**Task objective**.
Give the data below again exactly as written, but without the pictures.

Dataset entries

↓↓↓

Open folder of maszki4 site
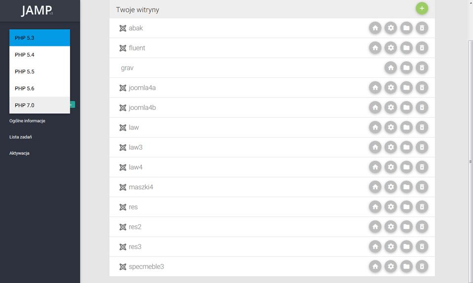 click(x=406, y=187)
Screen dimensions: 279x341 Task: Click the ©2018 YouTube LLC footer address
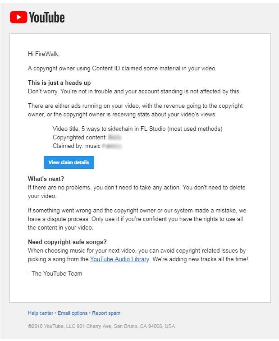point(101,326)
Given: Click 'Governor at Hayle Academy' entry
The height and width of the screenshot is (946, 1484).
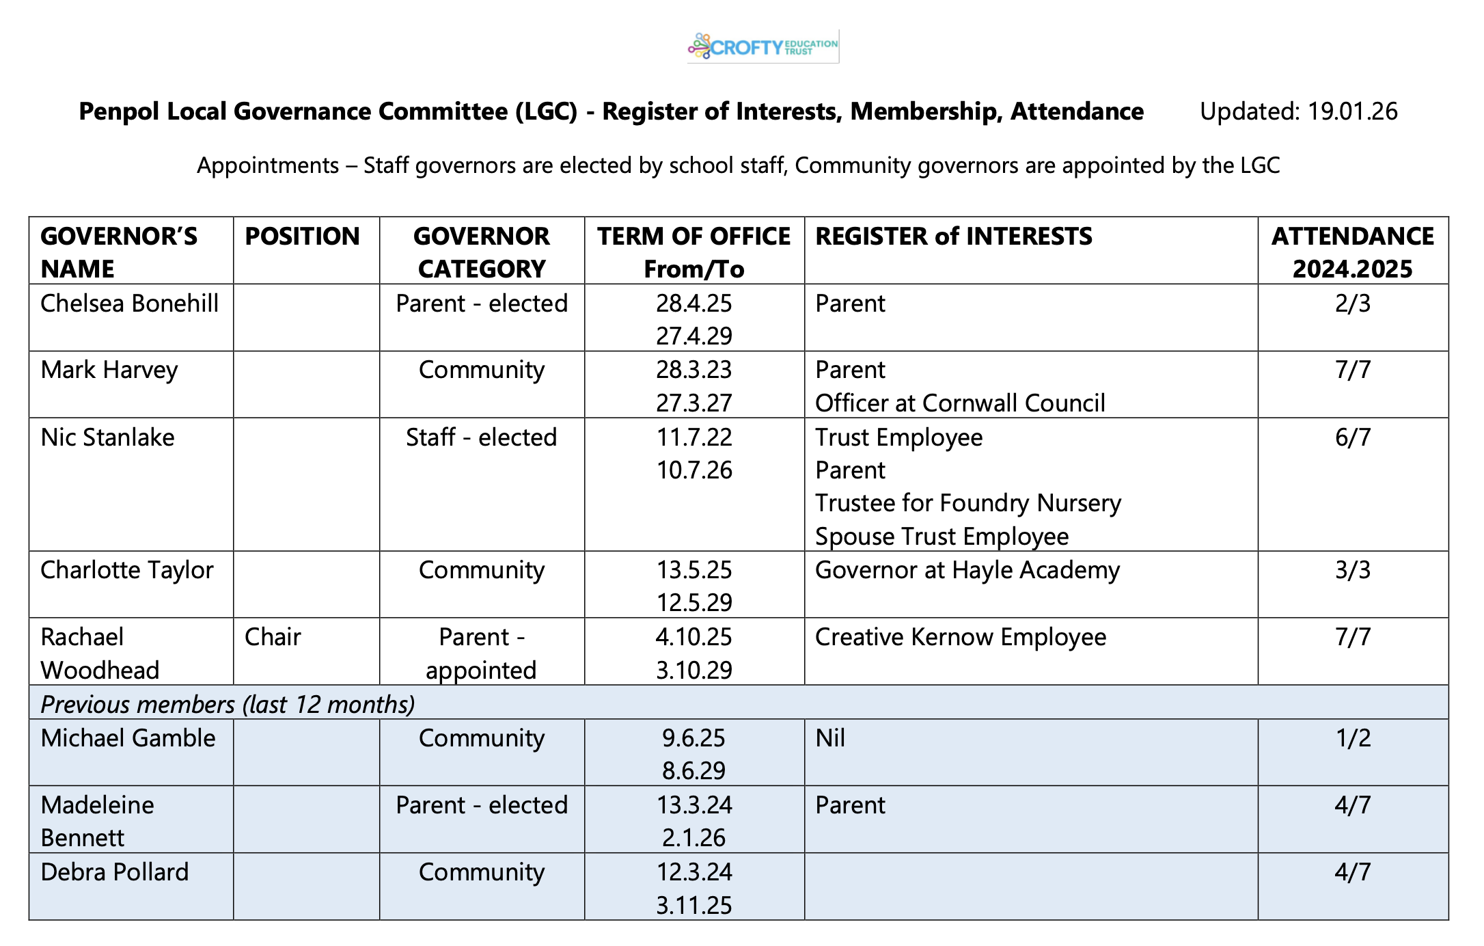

↑↑↑

**Answer section**.
Open folder of maszki4 site
 click(x=406, y=187)
Screen dimensions: 279x341 Task: Click the ©2018 YouTube LLC footer address
point(101,326)
Given: Click 'Governor at Hayle Academy' entry
The height and width of the screenshot is (946, 1484).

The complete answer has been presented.